Political opinion falls along the same bell-shaped curve as everything else (Yay, GURPS!). Most people lie in the moderate middle, and just want government to work, and provided needed or desired services, with minimal negative impact on everyday life, an no need for constant oversight. (No, this isn't that realistic, but it's what most people expect.)

The vast majority of people don't think much about political issues -- or about issues of any sort that lie outside their everyday needs and responsibilities. They have jobs to do, kids to raise, expenses to pay, social status to maintain, friends to see, and vacations to take.

A full 90 percent (at least) of any population in any society knows nothing about politics, or macro-economics, or foreign policy, or even who represents them. And that's in Western cultures, with advanced mass communication technology that allows people to quickly and easily access information of all sorts.

In more traditional societies, the general citizenry might know a tribal elder or two, or the village headman, or the local imam, or whomever.

Incidentally, this basic ignorance isn't restricted to politics and economics. Most people have little time for art, or literature, or history, or philosophy, and the only thing they know about ethics or morality is what their parents taught them by rote, and what they hear in church/temple/synagogue/mosque.

People only have so much time, and being parents and responsible employees/business owners/volunteers takes up most of it, and leaves only enough for the occasional game, and (maybe) a vacation once per year.

That's your "water behind the dam." A lot of people who just want to live their lives without having to think about big-picture issues, because they elect/hire people to handle that, for them. They want government to work like public accounting or banking or utilities -- professionals do the job they're hired to do, reasonably honestly and effectively, and get it done with minimal fuss and bother.

That's it. That's all they ask.

About 5-7 percent of any given population has enough interest in politics to read the columnists, or watch 60 Minutes, or pay attention to talking heads. Only a fraction of the so-called "pundits" have any interest in rational discourse and intellectual honesty, anyway -- most have an agenda to push, and they use whatever manipulative tactics they can to do so.

Only about 2-3 percent of any given population participates in political activity. These are the party workers, and campaign volunteers, and issue activists, and bureaucrats and government officials, themselves.

That's politics as usual. A vast, bell-shaped curve of uninterested, uninformed people, and a smaller, much flatter, curve of those who actually participate in governance.

That much smaller curve of people is so much flatter, because it consists of people who have an active interest in politics. Those out at the extremes have the greatest emotional commitment to political activism, so they participate more frequently and more energetically.

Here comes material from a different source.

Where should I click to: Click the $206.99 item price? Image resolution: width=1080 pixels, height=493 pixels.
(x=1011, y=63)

As such, when it comes to "politics as usual," the activists have a disproportionate impact on day-to-day political discourse. That means active political discussion is emotional and ideologically-driven to a much greater extent than how the rest of the population views things. Most of the 90 percent find this at least somewhat annoying, so they try to ignore it.

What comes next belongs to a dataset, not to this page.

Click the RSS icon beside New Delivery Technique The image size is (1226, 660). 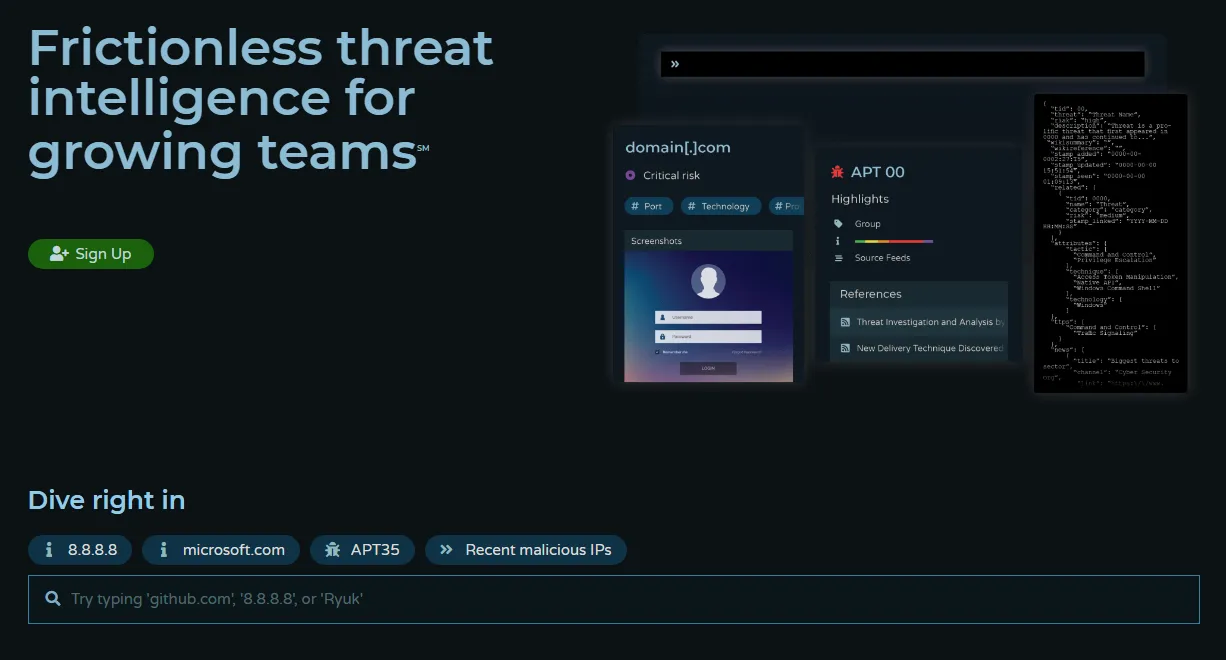point(846,347)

However, at certain times, the issues become so fraught that the general population can't ignore them. What happens then largely depends on the ease of access that the 90 percent has to the political system.

In Western societies, people may bitch and moan and whine and gripe about government, but access to the political system is actually really easy. Anybody can attend party meetings or go to neighborhood caucuses, government buildings are open to the public, every official has a Web site and most willingly meet with constituents in town halls or local office hours.

Moreover, people can and do vote early, and vote often, in primary elections, as well as local, state and national elections. A lot of states allow the citizenry to bypass normal representative government and sponsor citizen initiatives.

Those who care enough to make even a modicum of effort can be heard. Those who put in a bit more effort can make at least small changes.

In those societies, the "business-as-usual" political types remain keenly aware of what they call "trigger issues." These are the issues that penetrate the fog of ennui and annoyance that keeps most people out of politics.

When the mass population perceives that a particular issue, or set of issues, has the ability to impact them directly (especially if that impact is negative), it can trigger a mass movement. Suddenly, politics stops being "business as usual," because John Bull just walked into the china shop.

When that happens, which it does about once a generation, the politics of a nation goes through a "seismic shift." A lot of the old guard find themselves sidelined and irrelevant.

The last time that really happened was during the Reagan years, with the election of a man able to emotionally motivate people with an effectiveness rarely seen. He pulled in fundamentalist Christians in unprecedented numbers.

However, the economic difficulties of the mid-70s due to the OPEC cartel, combined with Carter's perceived ineffectiveness during the Iran Hostage Crisis, are what penetrated the fog enough that the general citizenry willingly listened.

The fundamentalists didn't get Reagan elected, the frustration with the oil shortage and the Carter administration did.

In the previous generation, the items that penetrated the fog were the Civil Rights movement and the Vietnam War.

With the Civil Rights movement, it wasn't Stokely Carmichael and SNCC, or Malcolm and the Nation of Islam, or the Black Panthers, that caused the change. They were a side-show. It was the televised brutality used against peaceful protesters by a violent minority of the white population, combined with the eloquence of Dr. Martin Luther King, Jr.

Remember, King was only considered an "extremist" by southern "Dixiecrat" conservatives and blue-collar whites who didn't want to have to compete for jobs with blacks. To the vast majority of the nation, which was steadily making the shift to middle-class, his was the calm voice of reason and compassion. The political opinion of the majority of the population -- the center of the bell curve -- had already shifted toward belief in desegregation and greater equality.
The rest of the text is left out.